▶ **Data provided**
»»

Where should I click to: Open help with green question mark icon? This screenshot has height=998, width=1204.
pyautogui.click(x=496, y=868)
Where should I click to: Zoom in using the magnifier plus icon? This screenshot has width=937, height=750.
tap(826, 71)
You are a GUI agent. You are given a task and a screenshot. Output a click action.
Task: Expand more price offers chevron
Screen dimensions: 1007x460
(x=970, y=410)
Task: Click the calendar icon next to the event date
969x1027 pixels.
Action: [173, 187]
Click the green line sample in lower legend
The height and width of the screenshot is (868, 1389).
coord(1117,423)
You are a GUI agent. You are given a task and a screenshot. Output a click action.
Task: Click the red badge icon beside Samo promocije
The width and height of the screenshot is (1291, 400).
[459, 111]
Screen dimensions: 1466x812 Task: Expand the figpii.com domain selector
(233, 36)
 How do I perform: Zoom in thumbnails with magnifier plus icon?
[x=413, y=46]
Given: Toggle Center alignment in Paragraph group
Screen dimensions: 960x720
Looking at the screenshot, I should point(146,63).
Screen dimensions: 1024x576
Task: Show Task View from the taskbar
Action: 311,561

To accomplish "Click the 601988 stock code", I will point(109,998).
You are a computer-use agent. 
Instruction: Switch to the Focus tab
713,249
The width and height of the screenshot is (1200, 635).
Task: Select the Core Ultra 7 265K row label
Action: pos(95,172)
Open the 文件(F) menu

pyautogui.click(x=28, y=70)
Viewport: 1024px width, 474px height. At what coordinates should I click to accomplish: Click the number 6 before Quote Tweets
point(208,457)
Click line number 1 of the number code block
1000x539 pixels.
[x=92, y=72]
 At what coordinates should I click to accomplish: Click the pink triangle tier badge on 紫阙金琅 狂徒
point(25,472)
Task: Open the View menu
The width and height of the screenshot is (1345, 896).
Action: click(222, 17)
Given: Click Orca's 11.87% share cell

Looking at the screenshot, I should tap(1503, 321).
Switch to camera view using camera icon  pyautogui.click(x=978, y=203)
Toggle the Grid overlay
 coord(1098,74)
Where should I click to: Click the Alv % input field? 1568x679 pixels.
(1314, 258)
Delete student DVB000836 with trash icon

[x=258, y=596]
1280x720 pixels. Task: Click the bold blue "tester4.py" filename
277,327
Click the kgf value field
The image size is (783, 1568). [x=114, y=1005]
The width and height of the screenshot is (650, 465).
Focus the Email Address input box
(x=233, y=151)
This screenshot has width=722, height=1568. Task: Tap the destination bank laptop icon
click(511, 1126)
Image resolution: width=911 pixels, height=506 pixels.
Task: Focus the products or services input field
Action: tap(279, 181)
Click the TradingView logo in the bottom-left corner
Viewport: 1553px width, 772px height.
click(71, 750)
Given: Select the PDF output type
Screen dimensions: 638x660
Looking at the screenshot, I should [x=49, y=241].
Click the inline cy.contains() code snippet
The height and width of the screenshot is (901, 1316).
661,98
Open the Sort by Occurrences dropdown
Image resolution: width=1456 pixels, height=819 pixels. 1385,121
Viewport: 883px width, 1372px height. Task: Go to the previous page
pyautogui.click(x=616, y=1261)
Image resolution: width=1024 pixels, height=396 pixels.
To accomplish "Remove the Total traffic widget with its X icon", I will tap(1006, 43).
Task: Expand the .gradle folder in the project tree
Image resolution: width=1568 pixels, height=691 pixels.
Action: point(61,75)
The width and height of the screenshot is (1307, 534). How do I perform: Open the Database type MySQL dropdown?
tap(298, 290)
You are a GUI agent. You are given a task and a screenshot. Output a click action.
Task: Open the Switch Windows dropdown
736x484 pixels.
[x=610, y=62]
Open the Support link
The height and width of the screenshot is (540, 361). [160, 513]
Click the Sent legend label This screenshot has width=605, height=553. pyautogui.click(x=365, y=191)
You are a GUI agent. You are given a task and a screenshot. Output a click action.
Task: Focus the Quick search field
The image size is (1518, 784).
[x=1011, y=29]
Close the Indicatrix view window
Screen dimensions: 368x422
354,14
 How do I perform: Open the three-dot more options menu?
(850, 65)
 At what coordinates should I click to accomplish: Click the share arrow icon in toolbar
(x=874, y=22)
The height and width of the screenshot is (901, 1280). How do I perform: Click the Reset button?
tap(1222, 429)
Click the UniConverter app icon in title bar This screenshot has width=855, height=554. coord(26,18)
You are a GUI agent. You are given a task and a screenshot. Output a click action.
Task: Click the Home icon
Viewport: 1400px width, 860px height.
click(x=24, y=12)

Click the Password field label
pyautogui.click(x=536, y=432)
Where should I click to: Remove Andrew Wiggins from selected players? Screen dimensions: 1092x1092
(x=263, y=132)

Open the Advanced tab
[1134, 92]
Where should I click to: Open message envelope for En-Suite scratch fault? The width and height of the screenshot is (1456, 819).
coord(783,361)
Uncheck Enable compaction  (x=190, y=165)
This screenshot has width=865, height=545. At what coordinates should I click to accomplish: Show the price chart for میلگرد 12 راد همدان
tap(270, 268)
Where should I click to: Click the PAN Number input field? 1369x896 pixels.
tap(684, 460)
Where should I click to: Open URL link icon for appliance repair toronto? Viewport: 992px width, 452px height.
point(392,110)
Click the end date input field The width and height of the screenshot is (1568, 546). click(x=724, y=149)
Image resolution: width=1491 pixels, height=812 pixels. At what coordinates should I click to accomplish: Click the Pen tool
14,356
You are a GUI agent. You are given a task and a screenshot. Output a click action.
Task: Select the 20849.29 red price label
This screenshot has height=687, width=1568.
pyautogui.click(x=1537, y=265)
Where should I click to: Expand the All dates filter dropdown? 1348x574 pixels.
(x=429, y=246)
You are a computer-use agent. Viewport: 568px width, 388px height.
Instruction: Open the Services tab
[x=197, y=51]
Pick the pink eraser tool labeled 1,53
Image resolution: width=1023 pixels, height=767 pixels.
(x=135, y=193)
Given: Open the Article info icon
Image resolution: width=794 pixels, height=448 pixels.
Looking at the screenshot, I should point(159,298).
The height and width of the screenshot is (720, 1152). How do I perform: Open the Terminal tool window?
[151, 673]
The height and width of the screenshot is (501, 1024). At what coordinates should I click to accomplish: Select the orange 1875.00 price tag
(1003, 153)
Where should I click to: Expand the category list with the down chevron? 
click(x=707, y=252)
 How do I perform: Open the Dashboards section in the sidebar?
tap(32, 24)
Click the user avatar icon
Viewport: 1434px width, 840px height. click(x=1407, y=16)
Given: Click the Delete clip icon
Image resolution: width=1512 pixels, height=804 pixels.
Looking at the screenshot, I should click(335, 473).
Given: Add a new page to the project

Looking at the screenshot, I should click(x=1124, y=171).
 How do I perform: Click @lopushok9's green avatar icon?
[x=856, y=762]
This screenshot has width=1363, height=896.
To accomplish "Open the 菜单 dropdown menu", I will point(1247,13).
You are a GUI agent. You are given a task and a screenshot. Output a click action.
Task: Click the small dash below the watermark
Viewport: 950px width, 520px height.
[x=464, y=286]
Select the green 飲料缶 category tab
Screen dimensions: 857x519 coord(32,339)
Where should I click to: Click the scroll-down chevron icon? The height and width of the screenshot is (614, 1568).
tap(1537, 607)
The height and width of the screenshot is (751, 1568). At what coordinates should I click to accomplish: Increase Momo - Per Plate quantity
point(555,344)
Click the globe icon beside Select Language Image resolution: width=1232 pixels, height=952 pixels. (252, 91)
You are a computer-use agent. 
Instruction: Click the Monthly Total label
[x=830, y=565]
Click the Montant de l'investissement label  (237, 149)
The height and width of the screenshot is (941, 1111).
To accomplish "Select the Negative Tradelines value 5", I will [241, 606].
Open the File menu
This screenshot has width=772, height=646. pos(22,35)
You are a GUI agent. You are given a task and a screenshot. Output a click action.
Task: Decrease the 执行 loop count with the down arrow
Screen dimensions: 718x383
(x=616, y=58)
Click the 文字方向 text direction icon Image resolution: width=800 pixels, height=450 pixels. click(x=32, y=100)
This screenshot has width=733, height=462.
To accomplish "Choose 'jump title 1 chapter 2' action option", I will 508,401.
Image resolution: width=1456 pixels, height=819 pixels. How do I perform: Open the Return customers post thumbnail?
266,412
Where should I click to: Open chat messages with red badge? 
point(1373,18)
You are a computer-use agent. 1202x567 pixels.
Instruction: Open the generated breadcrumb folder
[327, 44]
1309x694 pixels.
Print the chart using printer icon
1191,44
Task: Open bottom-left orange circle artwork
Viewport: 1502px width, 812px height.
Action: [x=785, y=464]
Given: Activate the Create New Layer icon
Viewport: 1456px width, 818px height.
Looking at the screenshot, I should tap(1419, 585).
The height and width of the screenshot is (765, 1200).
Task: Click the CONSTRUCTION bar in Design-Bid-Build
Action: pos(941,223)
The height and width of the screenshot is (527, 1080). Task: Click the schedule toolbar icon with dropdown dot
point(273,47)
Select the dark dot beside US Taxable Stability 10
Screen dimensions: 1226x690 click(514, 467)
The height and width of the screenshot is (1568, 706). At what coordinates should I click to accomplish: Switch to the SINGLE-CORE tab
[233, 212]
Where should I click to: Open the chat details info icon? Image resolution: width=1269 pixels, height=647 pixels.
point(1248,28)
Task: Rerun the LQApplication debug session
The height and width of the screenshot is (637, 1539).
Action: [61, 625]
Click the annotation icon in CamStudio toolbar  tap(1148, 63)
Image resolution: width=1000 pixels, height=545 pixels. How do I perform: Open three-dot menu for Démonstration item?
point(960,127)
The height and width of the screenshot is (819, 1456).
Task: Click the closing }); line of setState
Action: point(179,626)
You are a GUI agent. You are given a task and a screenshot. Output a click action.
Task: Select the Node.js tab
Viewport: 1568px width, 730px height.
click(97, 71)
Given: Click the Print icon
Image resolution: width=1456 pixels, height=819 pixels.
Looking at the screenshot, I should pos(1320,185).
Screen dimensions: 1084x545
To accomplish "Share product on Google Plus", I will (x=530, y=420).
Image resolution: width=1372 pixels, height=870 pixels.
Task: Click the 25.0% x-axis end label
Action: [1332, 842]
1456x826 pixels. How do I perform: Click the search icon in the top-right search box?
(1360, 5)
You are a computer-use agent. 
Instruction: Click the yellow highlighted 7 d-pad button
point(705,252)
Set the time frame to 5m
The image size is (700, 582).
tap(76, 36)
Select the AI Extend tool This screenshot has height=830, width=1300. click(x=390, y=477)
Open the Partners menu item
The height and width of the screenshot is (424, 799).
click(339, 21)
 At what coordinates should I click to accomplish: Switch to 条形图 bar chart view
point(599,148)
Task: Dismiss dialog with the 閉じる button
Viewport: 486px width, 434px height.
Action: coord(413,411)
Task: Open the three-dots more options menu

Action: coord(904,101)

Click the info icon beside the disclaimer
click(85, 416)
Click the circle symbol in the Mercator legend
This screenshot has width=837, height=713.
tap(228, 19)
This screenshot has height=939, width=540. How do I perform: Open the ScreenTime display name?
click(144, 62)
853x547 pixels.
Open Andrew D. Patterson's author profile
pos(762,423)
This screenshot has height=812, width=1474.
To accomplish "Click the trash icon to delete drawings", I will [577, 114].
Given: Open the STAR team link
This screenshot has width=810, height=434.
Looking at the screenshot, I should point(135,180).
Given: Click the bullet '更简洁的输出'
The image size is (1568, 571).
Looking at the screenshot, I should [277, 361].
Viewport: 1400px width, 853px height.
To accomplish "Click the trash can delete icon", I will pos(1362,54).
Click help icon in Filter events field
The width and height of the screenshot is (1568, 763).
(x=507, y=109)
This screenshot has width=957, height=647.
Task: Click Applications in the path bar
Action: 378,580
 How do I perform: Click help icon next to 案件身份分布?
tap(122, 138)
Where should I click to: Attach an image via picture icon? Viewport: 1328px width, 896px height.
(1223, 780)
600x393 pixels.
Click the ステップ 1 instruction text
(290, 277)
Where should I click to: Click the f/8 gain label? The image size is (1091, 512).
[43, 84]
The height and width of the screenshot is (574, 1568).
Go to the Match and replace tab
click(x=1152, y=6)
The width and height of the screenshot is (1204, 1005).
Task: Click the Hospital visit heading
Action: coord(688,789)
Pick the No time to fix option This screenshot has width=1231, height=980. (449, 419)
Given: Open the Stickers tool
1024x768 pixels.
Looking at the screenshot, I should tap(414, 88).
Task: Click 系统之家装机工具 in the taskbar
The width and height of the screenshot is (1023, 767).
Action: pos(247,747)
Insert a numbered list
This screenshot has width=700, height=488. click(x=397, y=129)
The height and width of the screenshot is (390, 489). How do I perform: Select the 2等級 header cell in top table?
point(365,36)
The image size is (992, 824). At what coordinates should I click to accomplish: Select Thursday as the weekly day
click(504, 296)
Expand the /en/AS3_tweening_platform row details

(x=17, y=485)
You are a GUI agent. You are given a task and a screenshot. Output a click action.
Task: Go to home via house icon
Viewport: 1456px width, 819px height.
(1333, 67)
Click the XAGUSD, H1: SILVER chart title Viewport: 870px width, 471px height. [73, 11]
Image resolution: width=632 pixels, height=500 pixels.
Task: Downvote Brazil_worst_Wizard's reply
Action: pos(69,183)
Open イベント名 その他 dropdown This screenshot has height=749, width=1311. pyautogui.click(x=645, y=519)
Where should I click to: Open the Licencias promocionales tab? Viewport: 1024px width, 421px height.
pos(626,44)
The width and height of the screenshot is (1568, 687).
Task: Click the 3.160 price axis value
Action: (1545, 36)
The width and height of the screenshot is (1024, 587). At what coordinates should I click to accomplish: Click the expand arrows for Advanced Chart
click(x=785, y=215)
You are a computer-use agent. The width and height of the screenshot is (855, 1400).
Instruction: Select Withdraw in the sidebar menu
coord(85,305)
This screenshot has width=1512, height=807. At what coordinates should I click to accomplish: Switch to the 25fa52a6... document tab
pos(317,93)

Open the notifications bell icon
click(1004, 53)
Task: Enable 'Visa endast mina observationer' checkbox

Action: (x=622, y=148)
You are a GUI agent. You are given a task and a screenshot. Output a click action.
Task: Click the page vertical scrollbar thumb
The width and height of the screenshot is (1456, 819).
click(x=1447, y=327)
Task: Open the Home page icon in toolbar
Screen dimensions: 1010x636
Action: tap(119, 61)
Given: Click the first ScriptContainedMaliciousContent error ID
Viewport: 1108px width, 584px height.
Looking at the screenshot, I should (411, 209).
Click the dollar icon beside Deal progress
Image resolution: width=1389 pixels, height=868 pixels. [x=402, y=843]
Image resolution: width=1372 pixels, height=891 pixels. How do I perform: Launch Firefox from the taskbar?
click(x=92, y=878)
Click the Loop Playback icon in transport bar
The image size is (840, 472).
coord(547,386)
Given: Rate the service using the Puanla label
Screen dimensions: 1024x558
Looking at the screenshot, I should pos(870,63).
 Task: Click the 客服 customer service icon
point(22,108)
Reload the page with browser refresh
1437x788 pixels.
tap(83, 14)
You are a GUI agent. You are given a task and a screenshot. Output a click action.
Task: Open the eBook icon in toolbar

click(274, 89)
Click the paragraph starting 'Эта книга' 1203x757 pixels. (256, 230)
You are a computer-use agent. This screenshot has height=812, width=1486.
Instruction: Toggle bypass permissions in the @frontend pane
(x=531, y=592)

««

▶ **What you have to do**
Copy the stretch of the listing from the line containing "Uncheck Enable compaction" through the line containing "(x=429, y=246)", both included, and scale every click coordinate in the answers by 1.9, rounding to whole numbers with halves rounded up. Keep the requests and their stated dimensions unchanged.

▶ **Answer to the exercise**
Uncheck Enable compaction  (x=361, y=314)
This screenshot has width=865, height=545. At what coordinates should I click to accomplish: Show the price chart for میلگرد 12 راد همدان
tap(513, 509)
Where should I click to: Click the PAN Number input field? 1369x896 pixels.
tap(1300, 874)
Where should I click to: Open URL link icon for appliance repair toronto? Viewport: 992px width, 452px height.
point(745,209)
Click the end date input field The width and height of the screenshot is (1568, 546). click(x=1376, y=283)
Image resolution: width=1491 pixels, height=812 pixels. At what coordinates should I click to accomplish: Click the Pen tool
27,676
You are a GUI agent. You are given a task and a screenshot. Output a click action.
Task: Select the 20849.29 red price label
This screenshot has height=687, width=1568.
pyautogui.click(x=2920, y=504)
Where should I click to: Expand the All dates filter dropdown? 1348x574 pixels.
(x=815, y=467)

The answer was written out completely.